#### Directions:
Reproduce the listing exactly, keeping every word as it is.

#### Provided records:
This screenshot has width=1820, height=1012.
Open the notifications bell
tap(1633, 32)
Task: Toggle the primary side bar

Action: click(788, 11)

#### Result of the exercise:
This screenshot has width=1820, height=1012.
Open the notifications bell
tap(1633, 32)
Task: Toggle the primary side bar

Action: click(788, 11)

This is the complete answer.